But we digress. As noted, I bought this particular book a week ago and jumped right into it. Its title indicates a journey to the Amish and a spiritual journey similar to what you might find in books on Eastern philosophy.

And, indeed, this one might be a little self-consciously similar to those sorts of mid-life coming to spirituality books. It refers a couple of times to Zen philosophy and quotes a Tibetan warrior. So you might think that the author had a spirtual journey book in mind when she started her this particular journey.

The author also comes from a pretty well-to-do background. She lives in New York, but she and her husband pack up to move to California. She starts doing art and whatnot.
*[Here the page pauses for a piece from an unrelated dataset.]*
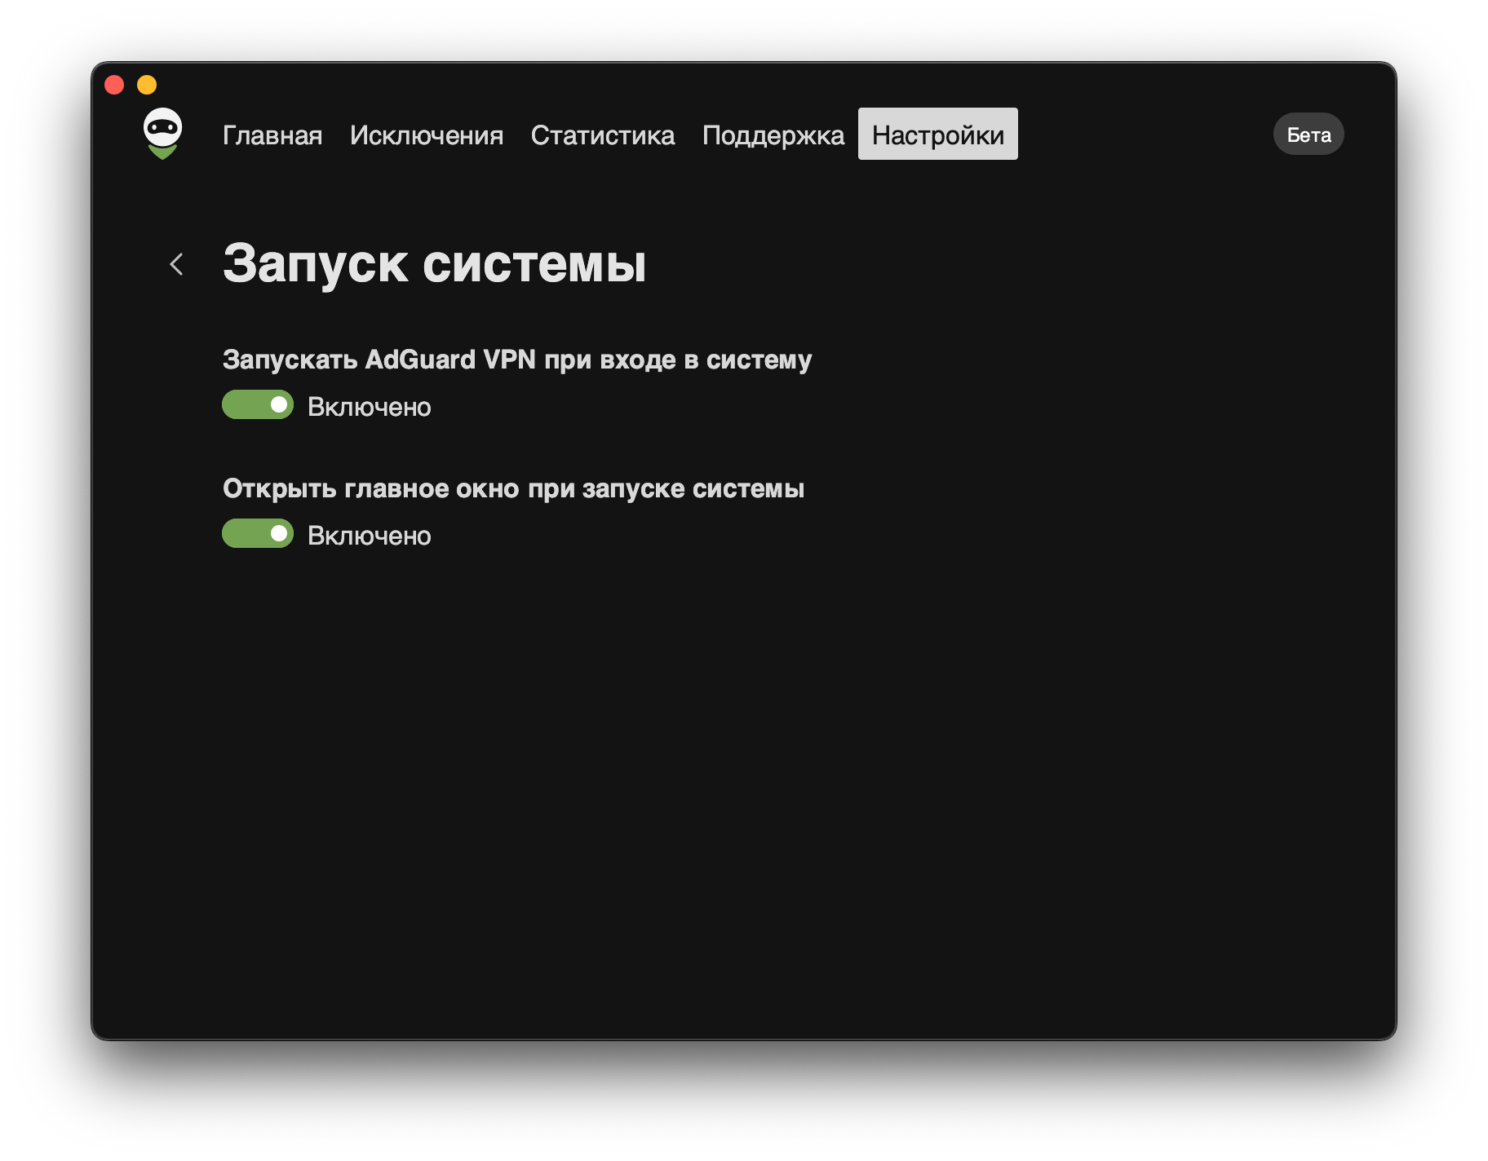Click the Бета badge
The width and height of the screenshot is (1488, 1161).
1308,133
She has a couple of advanced degrees. She even mentions that the Amish she lived with thought she was rich because she was from the outside world and because she just spent five months in Italy. Um, ma’am, in your world, you might just be working class, but amongst the rest of the world, you are rich.

At any rate, she becomes enamored with Amish quilts that she finds in craft and antique stores and wants to live with them. Which she does. For three weeks. And then she comes back and thinks about it for a while and goes back for a couple of weeks. She doesn’t really want to become Amish nor does she have a particularly religious connection to them (they are a religious community, after all), but she just wants to find some neo-Buddhist mindfulness lessons from them, which she does, which is fortunate, since she has a book about it.

It resembles John Howard Griffith’s experiences recounted in Black Like Me as a bit of self-conscious social anthropology (with a bit of spiritual yearning for seasoning) that is ultimately not very satisfying. Perhaps I’m just particularly cynical.

However, I hope if the author was sincerely looking for something, she truly found it in her brief visits to Amish communities.